An evaluation released Monday by the U.S. Department of the Interior doesn't name the two dams, and spokeswoman Nancy DiPaolo cited national security concerns. But they are among five dams operated by the U.S. Bureau of Reclamation that are considered "critical infrastructure," meaning their destruction or impairment could hurt national security. Those five dams are Shasta and Folsom Dams in California, Glen Canyon Dam in Arizona, Grand Coulee Dam in Washington and Hoover Dam, which straddles Nevada and Arizona.
The United States and other countries have accused Russian hackers of trying to infiltrate critical infrastructure such as power plants, elevating the sensitivity around making sure U.S. systems are secure.
The inspector general’s report found the two dams are at low-risk of outside cyber infiltration — but at high risk of threats from within. They’re run remotely through a computer system that controls generators, valves and gates at the dams from a U.S. Bureau of Reclamation operations center. The agency disputed some of the findings.
Separately, NextGov reported on June 11 that the Interior Department awarded two companies — Booz Allen Hamilton and Spry Methords — spots on a $45 million contract to secure dams from cyberattacks.
Among the factors cited as security risks in the IG report: Too many people have access to administrative accounts, employees aren’t changing their passwords often enough, account access isn’t always revoked when employees leave, and the agency isn’t conducting robust enough background checks for employees with high-level privileges. For example, the evaluation found nine of 30 administrator accounts hadn’t been used in more than a year.
While experts say the U.S. has never had a significant incident as a result of a cyber breach at one of these facilities, the repercussions of a successful attack could range from merely inconvenient to deadly.
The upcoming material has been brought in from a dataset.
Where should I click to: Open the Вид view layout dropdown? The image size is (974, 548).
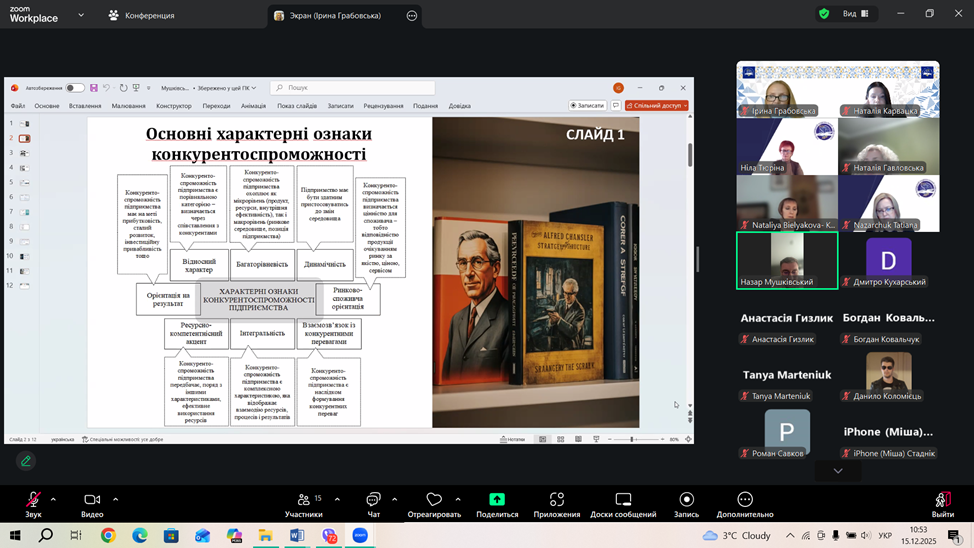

The report characterized the issues as “significant control weaknesses that could be exploited by insiders.”
Administrative access would give an employee the ability to compromise the system by installing malware to disrupt dam operations, installing back-door access for others, deleting or modifying crucial programs, revoking access for others and deleting or modifying control logs to “conceal malicious activity,” according to the report.
The inspector general offered five recommendations, including eliminating the use of group accounts that allow multiple workers access and conducting more rigorous background checks on certain employees.
The U.S. Bureau of Reclamation disputed several of the IG findings. It said the number of people with privileged administrative access is necessary to provide 24/7 support to the dams and that system administrators are required to log their use of group accounts. The bureau said it follows federal guidelines for conducting background checks.
The inspector general conducted interviews with operations center and dam staff in April 2017.